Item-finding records
:::::

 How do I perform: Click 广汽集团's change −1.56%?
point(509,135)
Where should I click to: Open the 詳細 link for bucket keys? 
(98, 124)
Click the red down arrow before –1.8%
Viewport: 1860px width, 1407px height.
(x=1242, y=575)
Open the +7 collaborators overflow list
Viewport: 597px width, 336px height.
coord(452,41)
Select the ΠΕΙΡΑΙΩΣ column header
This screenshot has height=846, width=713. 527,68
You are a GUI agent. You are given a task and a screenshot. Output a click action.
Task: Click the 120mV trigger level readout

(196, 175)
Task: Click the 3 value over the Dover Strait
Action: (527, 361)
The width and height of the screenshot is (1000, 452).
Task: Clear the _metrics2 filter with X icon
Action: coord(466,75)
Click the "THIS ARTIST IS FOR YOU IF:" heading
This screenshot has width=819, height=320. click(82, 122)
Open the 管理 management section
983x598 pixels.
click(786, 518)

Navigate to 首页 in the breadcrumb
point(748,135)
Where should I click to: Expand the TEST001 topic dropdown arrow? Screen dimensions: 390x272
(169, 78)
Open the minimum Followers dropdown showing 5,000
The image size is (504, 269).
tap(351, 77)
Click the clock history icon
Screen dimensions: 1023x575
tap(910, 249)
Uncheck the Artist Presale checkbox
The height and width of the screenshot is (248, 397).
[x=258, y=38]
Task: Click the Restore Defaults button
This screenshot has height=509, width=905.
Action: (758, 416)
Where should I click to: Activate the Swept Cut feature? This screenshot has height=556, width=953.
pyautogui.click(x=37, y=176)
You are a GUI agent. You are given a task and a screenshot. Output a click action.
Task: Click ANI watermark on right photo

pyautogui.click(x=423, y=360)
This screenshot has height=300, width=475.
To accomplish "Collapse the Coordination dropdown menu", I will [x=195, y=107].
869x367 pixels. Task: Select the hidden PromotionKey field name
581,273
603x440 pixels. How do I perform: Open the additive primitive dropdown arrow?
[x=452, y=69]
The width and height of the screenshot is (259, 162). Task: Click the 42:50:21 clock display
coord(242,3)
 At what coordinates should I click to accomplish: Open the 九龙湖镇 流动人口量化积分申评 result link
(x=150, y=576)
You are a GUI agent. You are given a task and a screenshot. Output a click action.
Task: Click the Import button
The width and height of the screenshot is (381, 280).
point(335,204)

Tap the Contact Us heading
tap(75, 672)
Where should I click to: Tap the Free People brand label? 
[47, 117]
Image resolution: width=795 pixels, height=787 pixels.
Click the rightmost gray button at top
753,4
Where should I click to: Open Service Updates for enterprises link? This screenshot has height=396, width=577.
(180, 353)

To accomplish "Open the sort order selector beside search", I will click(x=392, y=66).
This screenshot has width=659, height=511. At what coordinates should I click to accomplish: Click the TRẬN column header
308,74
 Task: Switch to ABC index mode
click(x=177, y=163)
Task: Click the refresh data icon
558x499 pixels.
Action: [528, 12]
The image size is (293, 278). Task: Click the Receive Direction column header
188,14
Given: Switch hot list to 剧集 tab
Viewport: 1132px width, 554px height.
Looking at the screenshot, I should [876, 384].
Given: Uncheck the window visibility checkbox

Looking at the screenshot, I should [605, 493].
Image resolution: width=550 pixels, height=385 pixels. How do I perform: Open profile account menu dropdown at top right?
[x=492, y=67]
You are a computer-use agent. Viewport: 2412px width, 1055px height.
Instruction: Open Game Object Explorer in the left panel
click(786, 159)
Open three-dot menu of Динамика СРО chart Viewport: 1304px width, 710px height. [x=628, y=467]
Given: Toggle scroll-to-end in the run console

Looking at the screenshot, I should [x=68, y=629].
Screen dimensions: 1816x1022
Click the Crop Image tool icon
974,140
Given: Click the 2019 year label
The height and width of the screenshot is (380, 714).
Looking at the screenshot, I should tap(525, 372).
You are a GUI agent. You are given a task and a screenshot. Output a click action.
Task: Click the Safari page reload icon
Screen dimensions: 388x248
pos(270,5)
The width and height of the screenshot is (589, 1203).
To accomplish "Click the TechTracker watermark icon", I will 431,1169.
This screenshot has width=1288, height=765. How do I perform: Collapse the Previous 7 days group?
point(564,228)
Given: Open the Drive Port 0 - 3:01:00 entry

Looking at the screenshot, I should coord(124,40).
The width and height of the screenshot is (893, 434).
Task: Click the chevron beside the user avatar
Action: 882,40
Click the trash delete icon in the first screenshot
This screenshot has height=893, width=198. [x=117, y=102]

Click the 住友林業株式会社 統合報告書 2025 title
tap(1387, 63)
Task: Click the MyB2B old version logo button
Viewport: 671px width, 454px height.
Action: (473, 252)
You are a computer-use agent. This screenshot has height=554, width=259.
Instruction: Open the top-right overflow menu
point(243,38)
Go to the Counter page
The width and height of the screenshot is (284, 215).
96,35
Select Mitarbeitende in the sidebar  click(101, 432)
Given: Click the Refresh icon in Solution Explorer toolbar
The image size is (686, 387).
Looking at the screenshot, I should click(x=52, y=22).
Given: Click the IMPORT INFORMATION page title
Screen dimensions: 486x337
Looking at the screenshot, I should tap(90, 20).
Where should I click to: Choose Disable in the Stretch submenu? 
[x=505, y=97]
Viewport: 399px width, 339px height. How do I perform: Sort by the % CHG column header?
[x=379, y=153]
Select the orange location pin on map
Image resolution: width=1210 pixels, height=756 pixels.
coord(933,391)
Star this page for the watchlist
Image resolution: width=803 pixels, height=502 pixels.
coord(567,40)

:::::

Aim of the exercise
Quote the lines above word for word, starting at the first line and ending at the line that contains "This screenshot has height=846, width=713.".

Solution for this exercise
 How do I perform: Click 广汽集团's change −1.56%?
point(509,135)
Where should I click to: Open the 詳細 link for bucket keys? 
(98, 124)
Click the red down arrow before –1.8%
Viewport: 1860px width, 1407px height.
(x=1242, y=575)
Open the +7 collaborators overflow list
Viewport: 597px width, 336px height.
coord(452,41)
Select the ΠΕΙΡΑΙΩΣ column header
This screenshot has height=846, width=713. 527,68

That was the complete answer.